In medical terms PMDD seems to be commonly co-morbid with autism. But we autistic women are still fighting for recognition because there is an ongoing misperception that autism is a condition that almost exclusively affects males. Autistic women, particularly those of us born before the 1990s, are commonly misdiagnosed with bipolar disorder or borderline personality disorder before reaching a point of accurate diagnosis. Obtaining effective health care as autistic women is an uphill battle that is especially steep and discouraging.

If research into PMDD continues to be set aside because it remains classified as a psychiatric disorder, most theories of PMDD causation will remain anecdotal. And in the meantime more women will lose their quality of life or in some cases their actual lives.

Women affected by PMDD are discouraged and sometimes outright barred from access to the surgery that can cure us.
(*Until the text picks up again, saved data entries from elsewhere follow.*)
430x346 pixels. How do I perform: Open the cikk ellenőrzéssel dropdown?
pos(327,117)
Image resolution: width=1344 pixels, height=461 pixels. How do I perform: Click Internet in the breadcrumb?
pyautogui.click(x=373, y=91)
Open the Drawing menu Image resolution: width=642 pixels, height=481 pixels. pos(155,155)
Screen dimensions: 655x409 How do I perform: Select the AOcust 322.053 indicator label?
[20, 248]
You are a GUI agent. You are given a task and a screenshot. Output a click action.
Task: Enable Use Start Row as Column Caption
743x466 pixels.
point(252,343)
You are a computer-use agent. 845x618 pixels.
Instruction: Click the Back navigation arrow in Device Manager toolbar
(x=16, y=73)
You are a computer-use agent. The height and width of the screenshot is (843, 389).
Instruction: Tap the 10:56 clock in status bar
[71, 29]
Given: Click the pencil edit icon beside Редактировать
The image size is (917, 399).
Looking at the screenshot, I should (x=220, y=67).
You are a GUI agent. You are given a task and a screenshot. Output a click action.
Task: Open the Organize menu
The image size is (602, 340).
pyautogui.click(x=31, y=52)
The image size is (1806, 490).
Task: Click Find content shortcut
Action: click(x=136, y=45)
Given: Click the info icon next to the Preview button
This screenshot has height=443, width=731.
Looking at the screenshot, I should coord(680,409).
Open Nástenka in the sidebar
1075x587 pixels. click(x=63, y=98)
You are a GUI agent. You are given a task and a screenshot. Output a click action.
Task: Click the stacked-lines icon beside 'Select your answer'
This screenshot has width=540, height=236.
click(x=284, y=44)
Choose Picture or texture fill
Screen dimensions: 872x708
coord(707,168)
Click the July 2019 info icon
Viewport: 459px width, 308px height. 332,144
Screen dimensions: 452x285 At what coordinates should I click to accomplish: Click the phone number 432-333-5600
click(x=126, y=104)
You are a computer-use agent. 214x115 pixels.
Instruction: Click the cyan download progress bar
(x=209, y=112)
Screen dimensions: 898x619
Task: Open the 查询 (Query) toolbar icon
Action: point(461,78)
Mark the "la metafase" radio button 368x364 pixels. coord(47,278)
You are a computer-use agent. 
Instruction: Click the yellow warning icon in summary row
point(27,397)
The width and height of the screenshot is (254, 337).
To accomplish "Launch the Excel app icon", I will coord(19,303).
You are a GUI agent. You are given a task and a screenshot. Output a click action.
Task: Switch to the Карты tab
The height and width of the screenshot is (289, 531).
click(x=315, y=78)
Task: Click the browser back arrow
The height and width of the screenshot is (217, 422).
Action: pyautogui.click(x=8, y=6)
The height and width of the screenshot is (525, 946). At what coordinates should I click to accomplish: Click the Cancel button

Many physician’s perspectives are still so paternalistic that they do not believe we should be granted the freedom to part with our reproductive organs, even if those organs are destroying us.

We’re up against a lot in the effort to bring attention and research to PMDD. We’re up against a culture who’s instinctual reaction to perceived ‘new’ diagnoses is gaslighting, which is the systematic repudiation of the report of the afflicted person, no matter how legitimate that report may be. Couple this propensity to gaslight people with ‘new’ disorders with a low regard for the credibility of women’s reports to their health care providers, and it starts to look like we have a very long and difficult road ahead of us in terms of awareness and research.

We also face proponents of toxic femininity, who tell us that PMDD is a cultural myth so that they can promote a fantastical feminine ideal where female hormones play no role in disease processes. I’m sure that all of the women with polycystic ovarian syndrome and endometriosis, syndromes that are also frequently co-morbid with PMDD, would love for that fantasy to be true, but unfortunately, it remains a fantasy.

So I’m not celebrating my 2-year anniversary of freedom from PMDD. I can’t celebrate while my sisters suffer. I will continue to use my small online platform to advocate for recognition of and research into this disorder, because our complaints are valid, and we cannot remain unheard.